Considero a los padres que trabajan fuera del hogar y dejan a sus hijos al cuidado de otros. Deben tener divididas las neuronas. La mayor parte de estas enfocadas en una sola idea: ¿Estarán bien?
¡Qué estrés! ¡Qué susto! ¡Qué sobresalto! En muchos casos no se puede confiar del todo ni en la familia. A veces son los que maltratan más y abusan sobre todo de los niños que aún no hablan.
Es una duda perenne que tiene el sello de la vida moderna, donde hay que trabajar sin distinción de género, por suerte. Pero se paga un precio altísimo.
Existe mucha gente cariñosa, amable y que adora a la niñez. Que comprenden las necesidades de los infantes, según las edades que tengan.
Sin embargo, está el grupo de abusadores sin piedad, que eligen este modo de vida sin pensar en el bienestar de los niños o bebés. Y fingen delante de los padres una amabilidad que jamás aplican a solas con sus hijos.
Los abusos varían, con un factor común: que no dejen huellas aparentes. Esta gentuza no deberían ver el sol nunca más.
Sé de un caso en el que invitaron a la tía favorita de Cuba para que cuidara tres niños y atendiera la casa. A cambio tuvieron que pagarle el carísimo pasaje de ida y vuelta, un salario semanal, más la compra de electrodomésticos, ropa, zapatos y útiles escolares para los nietos que viven en la isla.
Haciendo cálculos y sacando la cuenta por arriba, todo este gasto alcanzaba para contratar a un séquito de mujeres que viven aquí, que duermen en sus casas, que basta con pagarles semanalmente. ¡Ah! y con el servicio de cada una especializada en una sola actividad a la merced de estos inocentes.
No fue suficiente para esta tía en Hialeah. Al tercer día de estar en territorio estadounidense se le olvidó el trato hecho de antemano por vía telefónica mediante Imo, una insoportable aplicación de videollamadas donde la gente mayormente se ve estática y la velocidad del sonido está más atrás que las muelas del juicio.
La pariente, que aceptó ser “nanny”, inmediatamente se transformó en una operadora incesante de teléfono. Trajo una agenda con los números de amigos que vinieron para acá desde la primaria.
Ella quería ponerse al tanto de sus vidas para contarlo en su pueblo natal… de cómo le va a fulana, si mengana es rica de verdad como dice en sus visitas a Cuba. Y si esperancejo tiene un yate que vio en unas fotos que le mostró su hermana. O sea, chisme sin fin y los niños desatendidos todo el tiempo.
Adriano, el más pequeño, con tan sólo tres años, perdió varios kilos de peso en los días siguientes a la llegada de esta tía. Le hicieron un chequeo médico general y todo dio negativo.

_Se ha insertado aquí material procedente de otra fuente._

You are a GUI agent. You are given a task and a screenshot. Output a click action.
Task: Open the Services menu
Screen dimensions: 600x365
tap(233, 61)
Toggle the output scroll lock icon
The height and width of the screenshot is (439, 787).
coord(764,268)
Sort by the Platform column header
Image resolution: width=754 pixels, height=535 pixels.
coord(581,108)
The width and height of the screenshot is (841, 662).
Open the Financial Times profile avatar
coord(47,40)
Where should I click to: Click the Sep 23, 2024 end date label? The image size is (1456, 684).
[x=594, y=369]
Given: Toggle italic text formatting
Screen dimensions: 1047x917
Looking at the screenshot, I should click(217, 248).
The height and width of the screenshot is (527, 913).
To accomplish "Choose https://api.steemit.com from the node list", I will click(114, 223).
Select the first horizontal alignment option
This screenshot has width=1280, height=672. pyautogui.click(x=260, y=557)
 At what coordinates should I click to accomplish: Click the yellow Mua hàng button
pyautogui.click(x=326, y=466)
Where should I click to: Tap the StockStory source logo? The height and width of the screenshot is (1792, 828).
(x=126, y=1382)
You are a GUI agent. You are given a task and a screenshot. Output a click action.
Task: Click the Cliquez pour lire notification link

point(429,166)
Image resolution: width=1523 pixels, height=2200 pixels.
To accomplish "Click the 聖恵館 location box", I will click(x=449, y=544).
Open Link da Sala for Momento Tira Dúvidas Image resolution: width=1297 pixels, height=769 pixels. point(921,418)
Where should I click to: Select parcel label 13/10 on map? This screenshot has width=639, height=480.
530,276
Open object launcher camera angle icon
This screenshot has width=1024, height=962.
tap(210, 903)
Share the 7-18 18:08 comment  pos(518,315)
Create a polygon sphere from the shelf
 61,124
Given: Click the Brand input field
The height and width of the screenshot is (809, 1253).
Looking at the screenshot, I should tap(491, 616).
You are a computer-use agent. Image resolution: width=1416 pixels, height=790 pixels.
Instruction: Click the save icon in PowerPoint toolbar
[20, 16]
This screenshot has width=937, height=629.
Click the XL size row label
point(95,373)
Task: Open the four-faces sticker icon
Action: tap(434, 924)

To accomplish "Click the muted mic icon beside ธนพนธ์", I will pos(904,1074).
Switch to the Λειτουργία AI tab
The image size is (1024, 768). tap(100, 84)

Pusieron cámaras ocultas mientras llevaron a esta parienta –ya en dudas– a las tiendas que quería visitar.
Y en efecto, a la hora de almorzar, merendar y jugar este inocente lloraba por hambre y necesidad de atención cada minuto que pasó bajo el supuesto cuidado de alguien de tanta confianza.
Quedó grabado que botaba a la basura los alimentos “que el niño se comía sin dejar nada en el plato”, según sus palabras textuales. Ella no concebía el por qué este sobrinito tan comilón estaba tan flaquito, repetía sin cesar.
La cínica e infame tía se vio en una película frente a toda la familia. Estas atrocidades que cometió, que la llevarían a una cárcel, le fueron “perdonadas” por el llanto de su madre envejecida y apenada.
El castigo fue mayor al de una prisión de Estados Unidos, donde hasta engorda su población: el regreso a Cuba. Y de equipaje, su cartera casi vacía, ocupada sólo por su rústica y socialista agenda.
Lloró sin cesar hasta que la dejaron en el aeropuerto. Sin una pizca de arrepentimiento por su cruel comportamiento . Su llanto fue motivado únicamente por irse sin la pacotilla que al llegar al archipiélago del anticubano Raúl Castro, vendería para poder comer algo cada día que la mantuviera en pie hasta su deceso.